Mexico Poised for Economic Vote of Confidence
Mexico is about to offer the world a live demonstration of how important faith and confidence are to an economy.
If its national elections next Sunday are carried out “cleanly"--without tampering or egregious vote fraud--then no matter which presidential candidate comes out ahead, confidence in Mexico will surge.
Internationally and domestically, that will uncap tremendous flows of pent-up business investment and the country, without fear of inflation, will be able to push its economy for much-needed growth--4% or even 5%, sufficient to create 1 million jobs a year.
A good election will confirm the wisdom of the economic program that has guided Mexico for the last six years and from which Americans could learn a thing or two.
The latest news is encouraging. With a week to go, confidence is rising that the election will be open and above board and launch Mexico on a new political path more suited to its economic maturity.

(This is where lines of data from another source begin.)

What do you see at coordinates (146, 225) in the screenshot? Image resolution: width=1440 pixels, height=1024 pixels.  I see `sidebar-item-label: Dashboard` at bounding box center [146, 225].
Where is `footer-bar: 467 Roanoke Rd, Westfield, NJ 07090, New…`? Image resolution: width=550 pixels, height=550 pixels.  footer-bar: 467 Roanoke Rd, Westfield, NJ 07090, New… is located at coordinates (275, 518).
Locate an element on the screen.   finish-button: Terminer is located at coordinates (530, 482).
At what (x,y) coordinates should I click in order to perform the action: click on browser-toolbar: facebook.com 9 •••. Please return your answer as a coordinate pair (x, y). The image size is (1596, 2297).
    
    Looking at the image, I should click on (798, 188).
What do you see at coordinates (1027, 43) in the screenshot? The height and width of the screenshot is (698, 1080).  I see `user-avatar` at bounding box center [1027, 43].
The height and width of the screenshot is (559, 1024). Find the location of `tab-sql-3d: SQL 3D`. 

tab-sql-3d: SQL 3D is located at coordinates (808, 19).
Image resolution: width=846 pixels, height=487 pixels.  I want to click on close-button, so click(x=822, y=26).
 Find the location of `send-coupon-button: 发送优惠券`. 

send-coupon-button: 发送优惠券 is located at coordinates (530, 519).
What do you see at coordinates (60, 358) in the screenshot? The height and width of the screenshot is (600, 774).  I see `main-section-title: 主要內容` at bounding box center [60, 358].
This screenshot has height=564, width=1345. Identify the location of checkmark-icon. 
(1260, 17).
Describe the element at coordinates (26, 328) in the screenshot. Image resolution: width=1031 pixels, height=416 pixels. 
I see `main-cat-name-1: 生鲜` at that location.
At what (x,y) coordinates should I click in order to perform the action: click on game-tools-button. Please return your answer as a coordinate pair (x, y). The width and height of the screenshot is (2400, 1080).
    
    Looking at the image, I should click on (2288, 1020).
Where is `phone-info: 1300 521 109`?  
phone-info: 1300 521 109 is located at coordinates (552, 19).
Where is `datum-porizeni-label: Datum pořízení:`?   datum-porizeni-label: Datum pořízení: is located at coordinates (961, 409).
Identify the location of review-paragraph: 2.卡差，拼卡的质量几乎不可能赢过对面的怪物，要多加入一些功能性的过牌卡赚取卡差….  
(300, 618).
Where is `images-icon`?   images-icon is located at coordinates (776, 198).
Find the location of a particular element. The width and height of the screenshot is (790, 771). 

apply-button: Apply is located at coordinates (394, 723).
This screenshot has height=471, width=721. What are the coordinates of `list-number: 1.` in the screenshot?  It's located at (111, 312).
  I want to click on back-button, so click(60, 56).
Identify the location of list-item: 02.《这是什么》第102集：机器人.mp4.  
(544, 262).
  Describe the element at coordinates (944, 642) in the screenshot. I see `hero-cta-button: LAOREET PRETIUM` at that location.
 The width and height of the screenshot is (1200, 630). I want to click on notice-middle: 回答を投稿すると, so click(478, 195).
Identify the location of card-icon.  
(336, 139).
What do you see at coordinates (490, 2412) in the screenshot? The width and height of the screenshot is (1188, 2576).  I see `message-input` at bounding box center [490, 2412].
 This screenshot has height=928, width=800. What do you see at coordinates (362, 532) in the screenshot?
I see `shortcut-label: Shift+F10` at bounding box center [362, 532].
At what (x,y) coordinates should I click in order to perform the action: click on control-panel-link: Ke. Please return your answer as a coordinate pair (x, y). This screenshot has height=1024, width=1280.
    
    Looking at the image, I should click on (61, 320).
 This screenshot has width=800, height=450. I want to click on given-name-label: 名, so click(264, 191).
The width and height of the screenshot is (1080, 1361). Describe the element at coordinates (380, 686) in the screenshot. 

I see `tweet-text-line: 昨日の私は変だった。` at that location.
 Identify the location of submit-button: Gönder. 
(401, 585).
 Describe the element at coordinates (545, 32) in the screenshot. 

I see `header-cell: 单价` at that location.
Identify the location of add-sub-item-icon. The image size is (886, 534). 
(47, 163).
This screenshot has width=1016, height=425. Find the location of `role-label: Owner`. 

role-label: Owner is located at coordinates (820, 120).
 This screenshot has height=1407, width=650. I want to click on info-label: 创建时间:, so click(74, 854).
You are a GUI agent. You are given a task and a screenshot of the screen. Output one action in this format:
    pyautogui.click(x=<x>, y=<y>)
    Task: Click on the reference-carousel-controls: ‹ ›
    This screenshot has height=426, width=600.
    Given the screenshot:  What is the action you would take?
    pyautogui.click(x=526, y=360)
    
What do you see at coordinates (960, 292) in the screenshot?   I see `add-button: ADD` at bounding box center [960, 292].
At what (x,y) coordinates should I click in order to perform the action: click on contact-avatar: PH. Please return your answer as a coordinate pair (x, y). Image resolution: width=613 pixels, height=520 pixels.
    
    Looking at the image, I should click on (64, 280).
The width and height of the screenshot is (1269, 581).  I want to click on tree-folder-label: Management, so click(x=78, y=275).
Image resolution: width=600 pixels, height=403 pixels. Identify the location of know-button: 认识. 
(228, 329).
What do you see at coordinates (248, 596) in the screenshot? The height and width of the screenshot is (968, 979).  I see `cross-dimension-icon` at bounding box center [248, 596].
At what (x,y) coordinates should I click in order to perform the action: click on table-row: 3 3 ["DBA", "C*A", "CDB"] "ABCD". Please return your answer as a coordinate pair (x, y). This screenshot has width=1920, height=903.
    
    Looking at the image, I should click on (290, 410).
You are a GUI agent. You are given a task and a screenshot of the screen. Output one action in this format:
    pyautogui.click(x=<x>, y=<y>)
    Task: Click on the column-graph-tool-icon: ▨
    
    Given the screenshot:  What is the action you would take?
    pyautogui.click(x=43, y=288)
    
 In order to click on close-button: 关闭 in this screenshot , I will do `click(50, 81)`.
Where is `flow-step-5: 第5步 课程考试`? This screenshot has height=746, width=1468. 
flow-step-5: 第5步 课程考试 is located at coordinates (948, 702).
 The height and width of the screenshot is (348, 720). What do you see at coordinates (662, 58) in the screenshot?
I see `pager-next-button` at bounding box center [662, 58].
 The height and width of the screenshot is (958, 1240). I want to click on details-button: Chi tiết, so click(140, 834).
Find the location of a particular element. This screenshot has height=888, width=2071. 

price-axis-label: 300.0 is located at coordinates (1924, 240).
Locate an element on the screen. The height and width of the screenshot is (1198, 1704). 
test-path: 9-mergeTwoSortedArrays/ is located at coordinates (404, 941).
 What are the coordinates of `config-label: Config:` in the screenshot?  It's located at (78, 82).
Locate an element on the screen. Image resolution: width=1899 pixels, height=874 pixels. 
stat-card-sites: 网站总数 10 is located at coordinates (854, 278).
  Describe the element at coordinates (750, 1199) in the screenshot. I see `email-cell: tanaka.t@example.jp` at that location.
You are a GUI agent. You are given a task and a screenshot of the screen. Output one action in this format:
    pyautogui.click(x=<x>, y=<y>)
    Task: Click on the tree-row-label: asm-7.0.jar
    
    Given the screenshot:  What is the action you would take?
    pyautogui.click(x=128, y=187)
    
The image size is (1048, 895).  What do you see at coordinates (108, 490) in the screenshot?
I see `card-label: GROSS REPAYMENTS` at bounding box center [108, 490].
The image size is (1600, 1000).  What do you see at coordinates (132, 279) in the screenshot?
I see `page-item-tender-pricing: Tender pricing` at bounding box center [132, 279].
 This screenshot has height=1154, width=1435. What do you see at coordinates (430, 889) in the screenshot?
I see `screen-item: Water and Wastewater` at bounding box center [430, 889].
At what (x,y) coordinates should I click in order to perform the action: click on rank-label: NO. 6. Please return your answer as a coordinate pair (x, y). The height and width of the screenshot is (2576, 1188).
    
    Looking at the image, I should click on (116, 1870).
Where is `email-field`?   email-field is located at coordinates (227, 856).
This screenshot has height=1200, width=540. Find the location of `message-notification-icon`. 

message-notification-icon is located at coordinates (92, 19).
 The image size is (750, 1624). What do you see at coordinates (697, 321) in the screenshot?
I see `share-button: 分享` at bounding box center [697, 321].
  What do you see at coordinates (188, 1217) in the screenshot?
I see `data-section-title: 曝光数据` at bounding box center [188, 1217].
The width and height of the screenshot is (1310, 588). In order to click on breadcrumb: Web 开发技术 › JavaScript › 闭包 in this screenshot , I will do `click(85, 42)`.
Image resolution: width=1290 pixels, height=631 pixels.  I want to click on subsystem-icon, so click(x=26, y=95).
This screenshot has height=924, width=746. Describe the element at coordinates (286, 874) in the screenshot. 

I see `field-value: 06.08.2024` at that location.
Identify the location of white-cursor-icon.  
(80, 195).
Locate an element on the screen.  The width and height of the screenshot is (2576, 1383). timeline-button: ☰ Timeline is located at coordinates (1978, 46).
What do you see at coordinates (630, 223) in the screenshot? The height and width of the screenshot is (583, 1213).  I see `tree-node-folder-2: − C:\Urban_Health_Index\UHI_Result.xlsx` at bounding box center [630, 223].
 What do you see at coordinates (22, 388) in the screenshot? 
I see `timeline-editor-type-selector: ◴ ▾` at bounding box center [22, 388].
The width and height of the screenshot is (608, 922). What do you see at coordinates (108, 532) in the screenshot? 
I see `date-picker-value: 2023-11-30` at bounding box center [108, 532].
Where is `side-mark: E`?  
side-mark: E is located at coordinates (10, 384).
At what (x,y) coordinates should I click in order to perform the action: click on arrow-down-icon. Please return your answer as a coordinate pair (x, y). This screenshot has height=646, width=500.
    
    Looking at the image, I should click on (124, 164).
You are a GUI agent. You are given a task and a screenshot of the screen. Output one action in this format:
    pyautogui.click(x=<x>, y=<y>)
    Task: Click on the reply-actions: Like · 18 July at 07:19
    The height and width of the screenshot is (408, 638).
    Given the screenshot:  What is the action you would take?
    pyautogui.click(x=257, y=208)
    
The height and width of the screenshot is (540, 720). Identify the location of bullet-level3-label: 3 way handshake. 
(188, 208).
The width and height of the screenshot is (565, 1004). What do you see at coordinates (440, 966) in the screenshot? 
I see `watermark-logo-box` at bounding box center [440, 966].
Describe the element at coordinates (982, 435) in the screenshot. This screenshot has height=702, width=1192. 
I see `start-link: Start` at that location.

But if the election result is clouded by substantial charges of tampering by the long-ruling Institutional Revolutionary Party (PRI), it will unleash demonstrations throughout the country. Financial markets will sell off, and investors will put their money elsewhere, deducing that Mexico isn’t going to change after all.
Why such tangible, pesos-and-centavos consequences from intangible faith and confidence?
Because of all the body blows to confidence that characterized Mexico’s economy in the 1970s and ‘80s: massive devaluations, loan defaults, nationalizations of industry. Foreign investors were burned badly, and most are on the fence today.
But that foreign discomfort was as nothing compared to the sufferings inside Mexico. In 1987, the year before the government of President Carlos Salinas de Gortari and his band of U.S.-educated “technocrats” took office, inflation in Mexico was 159% and the government deficit was 16% of gross domestic product.
Yet this year, inflation is down to 7% and there is no government deficit, zero, none.
Americans, who wring their hands over chronic government deficits, should take a look at how Mexico solved its problems. It sold state industries and used the proceeds to pay down debt. And it lowered taxes.
The result is that Mexico’s national debt today is equal to 11% of its total annual output, or GDP, compared to roughly 60% in the U.S. and more than that in Japan.
Also, lower taxes on a broader tax base have increased government revenues, while encouraging investment and saving.
“We lowered the corporate tax rate from 42% to 34% and repealed the tax on dividends,” explains Francisco Gil Diaz, deputy governor of the Bank of Mexico--the nation’s central bank--and the man responsible for the tax reform.
“For individuals the top rate was 55%. We lowered it to 35%, and we have no state and local income taxes. And we introduced a treatment for capital gains that practically means they are not taxed.
“Also if you own a share in a corporation and you are in a lower bracket than the corporate 34% rate, you can claim a credit for the difference between tax the corporation paid and the tax you owe,” says Gil, whose doctorate in economics is from the University of Chicago.
The purpose of such tax relief is that it encourages saving and capital formation in a country that is starved for capital.
Yes, but one reason for political unrest is that Mexico is a country of large income disparities, with a government that lacks credibility due to a well-earned reputation for doing favors for its friends. Was tax reform another bauble for Mexico’s billionaire families?
No, because along with lower rates went tougher collections, so that income tax revenues have risen from $5.9 billion in 1988 to $20 billion last year.
And savings among the Mexican people, even though poor, may be the surprise story of the next few years. There is pent-up demand for mortgages, which are coming back after disappearing in the inflationary chaos of 10 years ago.
There is great demand for housing, in short supply at all levels. Condominium properties in Mexico City sell for $300 to $500 a square foot, prices comparable to Beverly Hills and Manhattan’s East Side.
Change is already here in Mexico. For if tax relief was the government’s carrot for industry, the stick is competition. Trucking has been deregulated and shipping charges are way down. State-owned airlines have been sold and are now lower-priced and competitive. The privatized Telefonos de Mexico will face long-distance competition in a few years.
And Mexico is spurring bank competition by allowing new banks to form and by inviting in more than 100 foreign banks and investment firms.
Mexico’s economy remains volatile, to be sure. To finance a trade and current account deficit, the government is borrowing short term and in dollars. As Mexican industry restructures for NAFTA and global competition, earnings prospects and stock prices of Mexican companies could tumble.
But if the election goes well, the boost to Mexican business will be powerful and immediate. Specifically, Mexico will soon gain an investment grade credit rating from Moody’s and Standard & Poor’s, a measure of faith and confidence that will allow its companies to borrow at lower interest rates on world markets.
What price faith and confidence? Mexico’s companies, even big ones, are now forced to borrow at 10% to 12% interest while global competitors pay only 7% for credit.
After Aug. 21, Mexico should get to demonstrate what a renewal of confidence is worth.